If it's any consolation, I've read that contrary to popular belief, embalming only slows down decomposition a little, it doesn't prevent it. So while your corpse won't turn green or start to smell during the wake, it's not going to have you looking perfectly preserved for years afterward.
« Reply #25 on: August 25, 2004, 03:04:52 AM »

I fear death much as I might fear a trip to the dentist: not something I want to experience, but Heaven's wairing and I'll be better off when it's over, so I'd best grin and bear it.
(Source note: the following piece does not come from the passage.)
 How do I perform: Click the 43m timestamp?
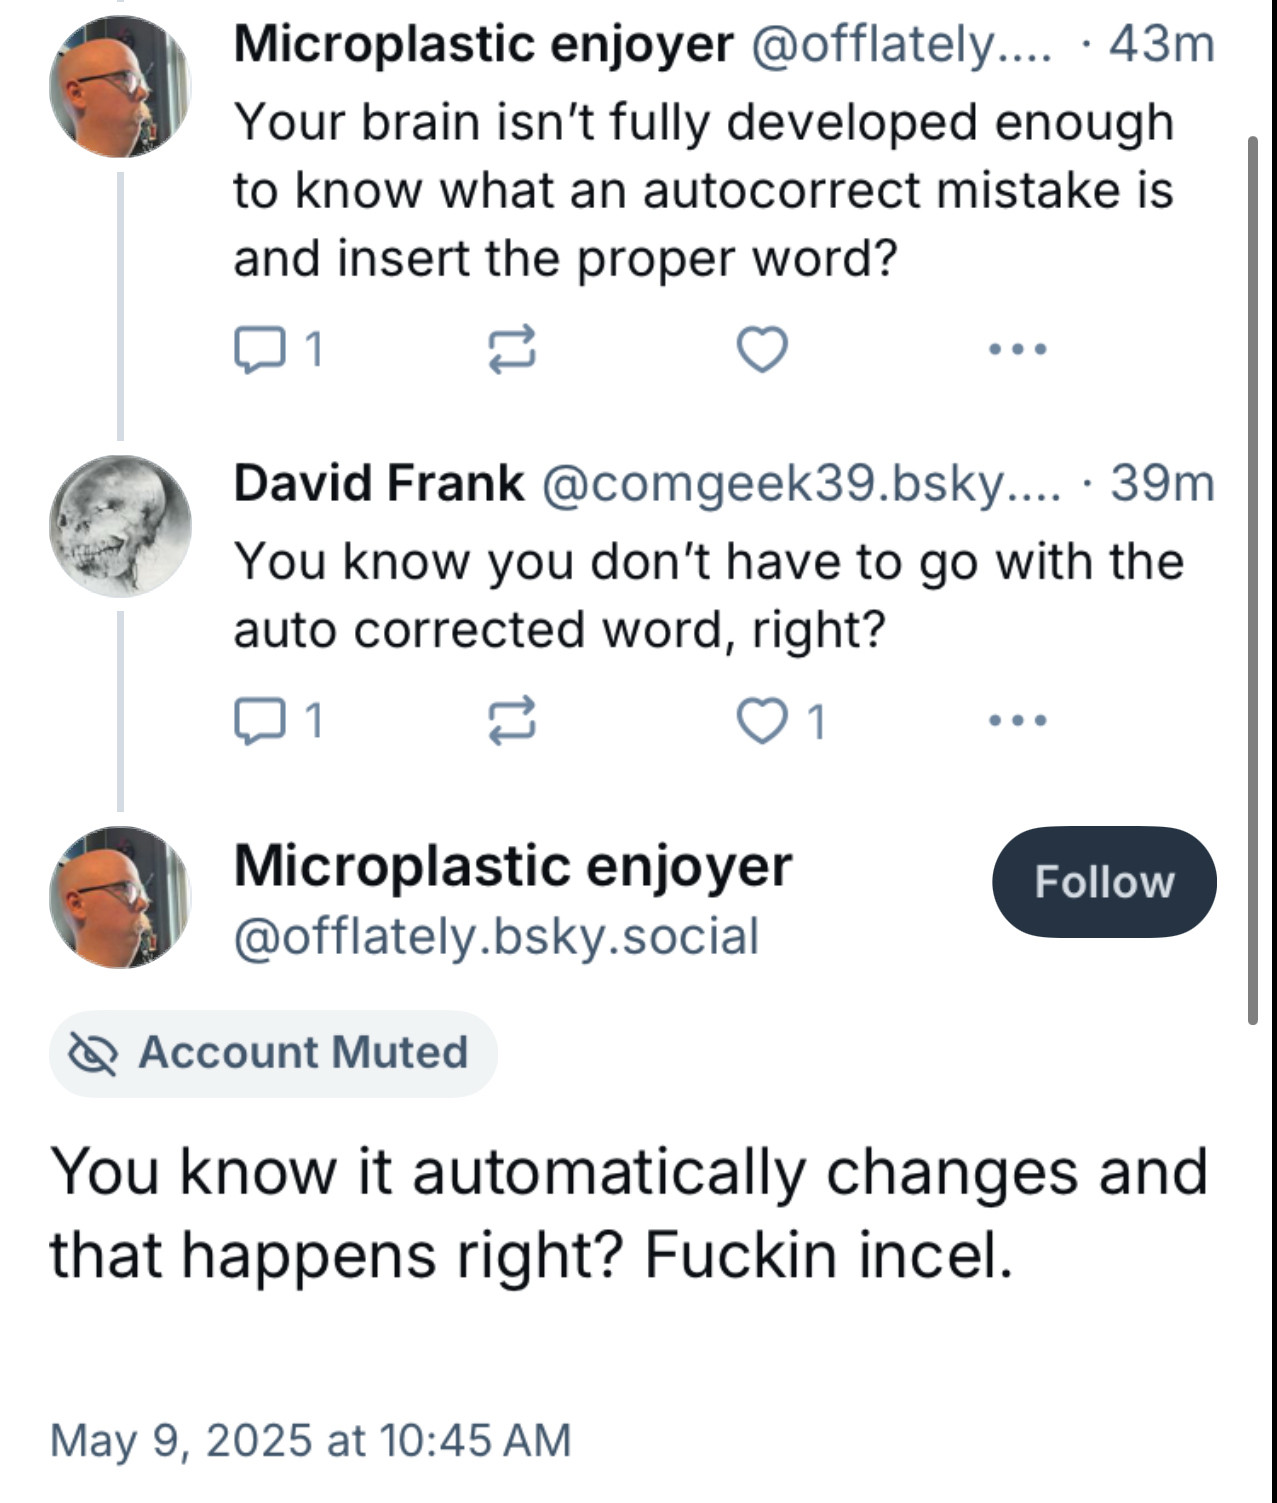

The real horror of death is its destruction of purpose and meaning. Hell awaits the damned, but they suffer spiritual death from the futility of their activities long before they die physically. This is where I see Christianity having an immediate advantage over atheism and agnosticism:  no matter what either of these "secular" religions says, materialism allows for no real purpose in life whatsoever. Atheism necessarily denies such purposes, while agnosticism necessarily denies all certainty that there is any such purpose. The self, moreover, is claimed to be merely a complex energy pattern. Sparks and lightning bolts do not have a life, and neither do random electrons in the brain.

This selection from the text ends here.